%%

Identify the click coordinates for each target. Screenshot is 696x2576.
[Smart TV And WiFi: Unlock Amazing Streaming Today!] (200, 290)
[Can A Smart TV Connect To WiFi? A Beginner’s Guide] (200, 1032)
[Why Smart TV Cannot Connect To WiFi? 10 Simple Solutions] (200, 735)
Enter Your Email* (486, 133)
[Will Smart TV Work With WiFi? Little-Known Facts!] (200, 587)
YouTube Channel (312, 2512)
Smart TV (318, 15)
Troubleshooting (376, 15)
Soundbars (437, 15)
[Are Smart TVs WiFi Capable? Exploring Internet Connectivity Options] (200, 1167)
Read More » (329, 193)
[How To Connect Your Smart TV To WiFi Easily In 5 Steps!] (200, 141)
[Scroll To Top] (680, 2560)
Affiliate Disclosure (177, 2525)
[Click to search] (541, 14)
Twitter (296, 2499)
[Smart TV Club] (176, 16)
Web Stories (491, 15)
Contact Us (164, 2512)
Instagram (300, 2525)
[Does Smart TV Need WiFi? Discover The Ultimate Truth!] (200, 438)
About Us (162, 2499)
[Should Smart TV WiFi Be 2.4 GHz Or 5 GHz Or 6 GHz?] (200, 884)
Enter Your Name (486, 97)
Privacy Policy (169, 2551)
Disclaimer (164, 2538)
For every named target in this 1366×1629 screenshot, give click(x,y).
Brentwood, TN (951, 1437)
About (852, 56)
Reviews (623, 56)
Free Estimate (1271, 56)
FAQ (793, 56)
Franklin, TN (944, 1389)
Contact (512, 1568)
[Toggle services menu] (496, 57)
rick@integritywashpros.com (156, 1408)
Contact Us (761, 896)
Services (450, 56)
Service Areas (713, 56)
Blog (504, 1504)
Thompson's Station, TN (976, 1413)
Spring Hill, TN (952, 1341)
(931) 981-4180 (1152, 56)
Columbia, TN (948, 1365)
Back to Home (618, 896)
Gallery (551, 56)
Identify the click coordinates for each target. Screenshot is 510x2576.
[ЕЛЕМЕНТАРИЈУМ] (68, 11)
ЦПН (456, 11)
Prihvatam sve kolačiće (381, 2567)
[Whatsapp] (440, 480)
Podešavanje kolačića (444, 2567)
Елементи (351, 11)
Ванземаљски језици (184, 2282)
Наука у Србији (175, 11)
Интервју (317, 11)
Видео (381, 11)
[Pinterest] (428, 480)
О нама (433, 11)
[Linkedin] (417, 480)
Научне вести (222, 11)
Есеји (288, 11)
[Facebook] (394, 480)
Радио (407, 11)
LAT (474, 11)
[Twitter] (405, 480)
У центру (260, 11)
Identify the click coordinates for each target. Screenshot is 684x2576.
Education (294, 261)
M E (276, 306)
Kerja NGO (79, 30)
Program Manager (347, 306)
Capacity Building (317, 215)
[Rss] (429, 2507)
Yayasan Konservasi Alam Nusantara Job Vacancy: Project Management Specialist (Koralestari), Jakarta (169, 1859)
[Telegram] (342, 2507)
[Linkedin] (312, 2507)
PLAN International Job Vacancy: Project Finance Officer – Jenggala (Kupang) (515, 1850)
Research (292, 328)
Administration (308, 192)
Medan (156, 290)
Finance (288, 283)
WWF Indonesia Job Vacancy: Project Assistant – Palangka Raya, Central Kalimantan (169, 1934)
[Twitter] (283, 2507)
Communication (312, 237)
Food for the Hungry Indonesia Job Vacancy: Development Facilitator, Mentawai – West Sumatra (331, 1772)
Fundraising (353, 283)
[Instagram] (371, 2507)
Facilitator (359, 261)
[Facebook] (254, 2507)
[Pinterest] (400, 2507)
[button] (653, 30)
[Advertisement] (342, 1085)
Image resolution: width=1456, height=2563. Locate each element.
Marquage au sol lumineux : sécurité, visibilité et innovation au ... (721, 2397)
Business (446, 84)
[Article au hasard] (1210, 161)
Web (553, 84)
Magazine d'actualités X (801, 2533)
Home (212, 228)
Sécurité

%%

▶ _Required work_
Every entry is to be repeated exactly as it stands.

▶ _Result for this exercise_
Identify the click coordinates for each target. Screenshot is 696x2576.
[Smart TV And WiFi: Unlock Amazing Streaming Today!] (200, 290)
[Can A Smart TV Connect To WiFi? A Beginner’s Guide] (200, 1032)
[Why Smart TV Cannot Connect To WiFi? 10 Simple Solutions] (200, 735)
Enter Your Email* (486, 133)
[Will Smart TV Work With WiFi? Little-Known Facts!] (200, 587)
YouTube Channel (312, 2512)
Smart TV (318, 15)
Troubleshooting (376, 15)
Soundbars (437, 15)
[Are Smart TVs WiFi Capable? Exploring Internet Connectivity Options] (200, 1167)
Read More » (329, 193)
[How To Connect Your Smart TV To WiFi Easily In 5 Steps!] (200, 141)
[Scroll To Top] (680, 2560)
Affiliate Disclosure (177, 2525)
[Click to search] (541, 14)
Twitter (296, 2499)
[Smart TV Club] (176, 16)
Web Stories (491, 15)
Contact Us (164, 2512)
Instagram (300, 2525)
[Does Smart TV Need WiFi? Discover The Ultimate Truth!] (200, 438)
About Us (162, 2499)
[Should Smart TV WiFi Be 2.4 GHz Or 5 GHz Or 6 GHz?] (200, 884)
Enter Your Name (486, 97)
Privacy Policy (169, 2551)
Disclaimer (164, 2538)
For every named target in this 1366×1629 screenshot, give click(x,y).
Brentwood, TN (951, 1437)
About (852, 56)
Reviews (623, 56)
Free Estimate (1271, 56)
FAQ (793, 56)
Franklin, TN (944, 1389)
Contact (512, 1568)
[Toggle services menu] (496, 57)
rick@integritywashpros.com (156, 1408)
Contact Us (761, 896)
Services (450, 56)
Service Areas (713, 56)
Blog (504, 1504)
Thompson's Station, TN (976, 1413)
Spring Hill, TN (952, 1341)
(931) 981-4180 (1152, 56)
Columbia, TN (948, 1365)
Back to Home (618, 896)
Gallery (551, 56)
Identify the click coordinates for each target. Screenshot is 510x2576.
[ЕЛЕМЕНТАРИЈУМ] (68, 11)
ЦПН (456, 11)
Prihvatam sve kolačiće (381, 2567)
[Whatsapp] (440, 480)
Podešavanje kolačića (444, 2567)
Елементи (351, 11)
Ванземаљски језици (184, 2282)
Наука у Србији (175, 11)
Интервју (317, 11)
Видео (381, 11)
[Pinterest] (428, 480)
О нама (433, 11)
[Linkedin] (417, 480)
Научне вести (222, 11)
Есеји (288, 11)
[Facebook] (394, 480)
Радио (407, 11)
LAT (474, 11)
[Twitter] (405, 480)
У центру (260, 11)
Identify the click coordinates for each target. Screenshot is 684x2576.
Education (294, 261)
M E (276, 306)
Kerja NGO (79, 30)
Program Manager (347, 306)
Capacity Building (317, 215)
[Rss] (429, 2507)
Yayasan Konservasi Alam Nusantara Job Vacancy: Project Management Specialist (Koralestari), Jakarta (169, 1859)
[Telegram] (342, 2507)
[Linkedin] (312, 2507)
PLAN International Job Vacancy: Project Finance Officer – Jenggala (Kupang) (515, 1850)
Research (292, 328)
Administration (308, 192)
Medan (156, 290)
Finance (288, 283)
WWF Indonesia Job Vacancy: Project Assistant – Palangka Raya, Central Kalimantan (169, 1934)
[Twitter] (283, 2507)
Communication (312, 237)
Food for the Hungry Indonesia Job Vacancy: Development Facilitator, Mentawai – West Sumatra (331, 1772)
Fundraising (353, 283)
[Instagram] (371, 2507)
Facilitator (359, 261)
[Facebook] (254, 2507)
[Pinterest] (400, 2507)
[button] (653, 30)
[Advertisement] (342, 1085)
Image resolution: width=1456, height=2563. Locate each element.
Marquage au sol lumineux : sécurité, visibilité et innovation au ... (721, 2397)
Business (446, 84)
[Article au hasard] (1210, 161)
Web (553, 84)
Magazine d'actualités X (801, 2533)
Home (212, 228)
Sécurité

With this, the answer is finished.